**Prompt**:
Update the lines below so that every "Screen dimensions" becomes "Display size", and leave the rest of the text unchanged.

(begin)

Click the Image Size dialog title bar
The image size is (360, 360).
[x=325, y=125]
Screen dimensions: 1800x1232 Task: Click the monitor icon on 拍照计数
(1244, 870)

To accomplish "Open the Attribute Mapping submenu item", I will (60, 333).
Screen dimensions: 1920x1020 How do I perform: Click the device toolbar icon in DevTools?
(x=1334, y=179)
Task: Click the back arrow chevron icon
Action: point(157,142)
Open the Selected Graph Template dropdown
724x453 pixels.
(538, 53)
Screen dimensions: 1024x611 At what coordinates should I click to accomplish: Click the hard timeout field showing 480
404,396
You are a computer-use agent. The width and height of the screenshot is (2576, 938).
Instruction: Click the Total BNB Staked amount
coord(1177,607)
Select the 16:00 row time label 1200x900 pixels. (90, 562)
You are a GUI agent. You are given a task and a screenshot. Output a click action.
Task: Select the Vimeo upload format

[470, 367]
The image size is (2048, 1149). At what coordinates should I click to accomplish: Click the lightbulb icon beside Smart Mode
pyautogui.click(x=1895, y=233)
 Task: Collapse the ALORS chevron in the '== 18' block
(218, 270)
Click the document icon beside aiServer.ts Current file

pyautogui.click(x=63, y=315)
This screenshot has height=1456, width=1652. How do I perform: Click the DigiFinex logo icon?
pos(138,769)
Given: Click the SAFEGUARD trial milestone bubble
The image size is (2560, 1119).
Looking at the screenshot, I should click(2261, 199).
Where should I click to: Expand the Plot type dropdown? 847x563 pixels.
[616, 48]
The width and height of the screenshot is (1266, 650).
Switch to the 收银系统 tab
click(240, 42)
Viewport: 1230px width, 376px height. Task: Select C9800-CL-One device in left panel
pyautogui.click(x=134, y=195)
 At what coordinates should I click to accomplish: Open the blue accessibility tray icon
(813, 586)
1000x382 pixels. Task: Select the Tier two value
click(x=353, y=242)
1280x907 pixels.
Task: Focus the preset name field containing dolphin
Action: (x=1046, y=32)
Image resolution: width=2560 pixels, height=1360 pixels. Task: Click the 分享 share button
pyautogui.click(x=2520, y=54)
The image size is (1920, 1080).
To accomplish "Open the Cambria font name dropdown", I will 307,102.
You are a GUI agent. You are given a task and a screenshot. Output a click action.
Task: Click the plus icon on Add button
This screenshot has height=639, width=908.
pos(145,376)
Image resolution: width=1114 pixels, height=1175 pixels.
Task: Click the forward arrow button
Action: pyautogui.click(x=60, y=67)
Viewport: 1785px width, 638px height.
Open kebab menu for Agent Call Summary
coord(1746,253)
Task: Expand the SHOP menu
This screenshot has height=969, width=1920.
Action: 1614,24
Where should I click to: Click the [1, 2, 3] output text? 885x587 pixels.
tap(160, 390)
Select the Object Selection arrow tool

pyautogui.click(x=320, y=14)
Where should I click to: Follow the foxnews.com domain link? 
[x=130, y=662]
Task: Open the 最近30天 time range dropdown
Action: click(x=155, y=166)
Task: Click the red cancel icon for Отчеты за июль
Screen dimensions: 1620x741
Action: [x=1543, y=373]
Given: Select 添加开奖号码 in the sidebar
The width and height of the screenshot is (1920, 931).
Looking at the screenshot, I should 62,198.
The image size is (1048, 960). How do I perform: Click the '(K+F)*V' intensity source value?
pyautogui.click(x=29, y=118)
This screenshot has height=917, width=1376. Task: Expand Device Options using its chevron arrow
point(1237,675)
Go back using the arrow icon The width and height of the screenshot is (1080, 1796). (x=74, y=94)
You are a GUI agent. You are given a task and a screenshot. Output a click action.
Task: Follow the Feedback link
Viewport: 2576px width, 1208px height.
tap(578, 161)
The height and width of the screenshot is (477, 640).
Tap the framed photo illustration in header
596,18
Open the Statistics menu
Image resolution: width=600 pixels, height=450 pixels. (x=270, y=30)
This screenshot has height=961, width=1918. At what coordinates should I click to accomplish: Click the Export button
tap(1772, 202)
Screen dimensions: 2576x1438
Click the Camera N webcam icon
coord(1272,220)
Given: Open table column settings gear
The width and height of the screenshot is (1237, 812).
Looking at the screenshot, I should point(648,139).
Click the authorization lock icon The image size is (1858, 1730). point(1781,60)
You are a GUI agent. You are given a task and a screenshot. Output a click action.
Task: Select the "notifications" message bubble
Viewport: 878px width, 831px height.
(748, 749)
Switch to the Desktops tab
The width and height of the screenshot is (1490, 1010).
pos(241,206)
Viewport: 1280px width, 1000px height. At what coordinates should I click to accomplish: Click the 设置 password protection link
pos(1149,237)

(end)

**Expected output**:
Click the Image Size dialog title bar
The image size is (360, 360).
[x=325, y=125]
Display size: 1800x1232 Task: Click the monitor icon on 拍照计数
(1244, 870)

To accomplish "Open the Attribute Mapping submenu item", I will (60, 333).
Display size: 1920x1020 How do I perform: Click the device toolbar icon in DevTools?
(x=1334, y=179)
Task: Click the back arrow chevron icon
Action: point(157,142)
Open the Selected Graph Template dropdown
724x453 pixels.
(538, 53)
Display size: 1024x611 At what coordinates should I click to accomplish: Click the hard timeout field showing 480
404,396
You are a computer-use agent. The width and height of the screenshot is (2576, 938).
Instruction: Click the Total BNB Staked amount
coord(1177,607)
Select the 16:00 row time label 1200x900 pixels. (90, 562)
You are a GUI agent. You are given a task and a screenshot. Output a click action.
Task: Select the Vimeo upload format

[470, 367]
The image size is (2048, 1149). At what coordinates should I click to accomplish: Click the lightbulb icon beside Smart Mode
pyautogui.click(x=1895, y=233)
 Task: Collapse the ALORS chevron in the '== 18' block
(218, 270)
Click the document icon beside aiServer.ts Current file

pyautogui.click(x=63, y=315)
This screenshot has height=1456, width=1652. How do I perform: Click the DigiFinex logo icon?
pos(138,769)
Given: Click the SAFEGUARD trial milestone bubble
The image size is (2560, 1119).
Looking at the screenshot, I should click(2261, 199).
Where should I click to: Expand the Plot type dropdown? 847x563 pixels.
[616, 48]
The width and height of the screenshot is (1266, 650).
Switch to the 收银系统 tab
click(240, 42)
Viewport: 1230px width, 376px height. Task: Select C9800-CL-One device in left panel
pyautogui.click(x=134, y=195)
 At what coordinates should I click to accomplish: Open the blue accessibility tray icon
(813, 586)
1000x382 pixels. Task: Select the Tier two value
click(x=353, y=242)
1280x907 pixels.
Task: Focus the preset name field containing dolphin
Action: (x=1046, y=32)
Image resolution: width=2560 pixels, height=1360 pixels. Task: Click the 分享 share button
pyautogui.click(x=2520, y=54)
The image size is (1920, 1080).
To accomplish "Open the Cambria font name dropdown", I will 307,102.
You are a GUI agent. You are given a task and a screenshot. Output a click action.
Task: Click the plus icon on Add button
This screenshot has height=639, width=908.
pos(145,376)
Image resolution: width=1114 pixels, height=1175 pixels.
Task: Click the forward arrow button
Action: pyautogui.click(x=60, y=67)
Viewport: 1785px width, 638px height.
Open kebab menu for Agent Call Summary
coord(1746,253)
Task: Expand the SHOP menu
This screenshot has height=969, width=1920.
Action: 1614,24
Where should I click to: Click the [1, 2, 3] output text? 885x587 pixels.
tap(160, 390)
Select the Object Selection arrow tool

pyautogui.click(x=320, y=14)
Where should I click to: Follow the foxnews.com domain link? 
[x=130, y=662]
Task: Open the 最近30天 time range dropdown
Action: click(x=155, y=166)
Task: Click the red cancel icon for Отчеты за июль
Display size: 1620x741
Action: [x=1543, y=373]
Given: Select 添加开奖号码 in the sidebar
The width and height of the screenshot is (1920, 931).
Looking at the screenshot, I should 62,198.
The image size is (1048, 960). How do I perform: Click the '(K+F)*V' intensity source value?
pyautogui.click(x=29, y=118)
This screenshot has height=917, width=1376. Task: Expand Device Options using its chevron arrow
point(1237,675)
Go back using the arrow icon The width and height of the screenshot is (1080, 1796). (x=74, y=94)
You are a GUI agent. You are given a task and a screenshot. Output a click action.
Task: Follow the Feedback link
Viewport: 2576px width, 1208px height.
tap(578, 161)
The height and width of the screenshot is (477, 640).
Tap the framed photo illustration in header
596,18
Open the Statistics menu
Image resolution: width=600 pixels, height=450 pixels. (x=270, y=30)
This screenshot has height=961, width=1918. At what coordinates should I click to accomplish: Click the Export button
tap(1772, 202)
Display size: 2576x1438
Click the Camera N webcam icon
coord(1272,220)
Given: Open table column settings gear
The width and height of the screenshot is (1237, 812).
Looking at the screenshot, I should point(648,139).
Click the authorization lock icon The image size is (1858, 1730). point(1781,60)
You are a GUI agent. You are given a task and a screenshot. Output a click action.
Task: Select the "notifications" message bubble
Viewport: 878px width, 831px height.
(748, 749)
Switch to the Desktops tab
The width and height of the screenshot is (1490, 1010).
pos(241,206)
Viewport: 1280px width, 1000px height. At what coordinates should I click to accomplish: Click the 设置 password protection link
pos(1149,237)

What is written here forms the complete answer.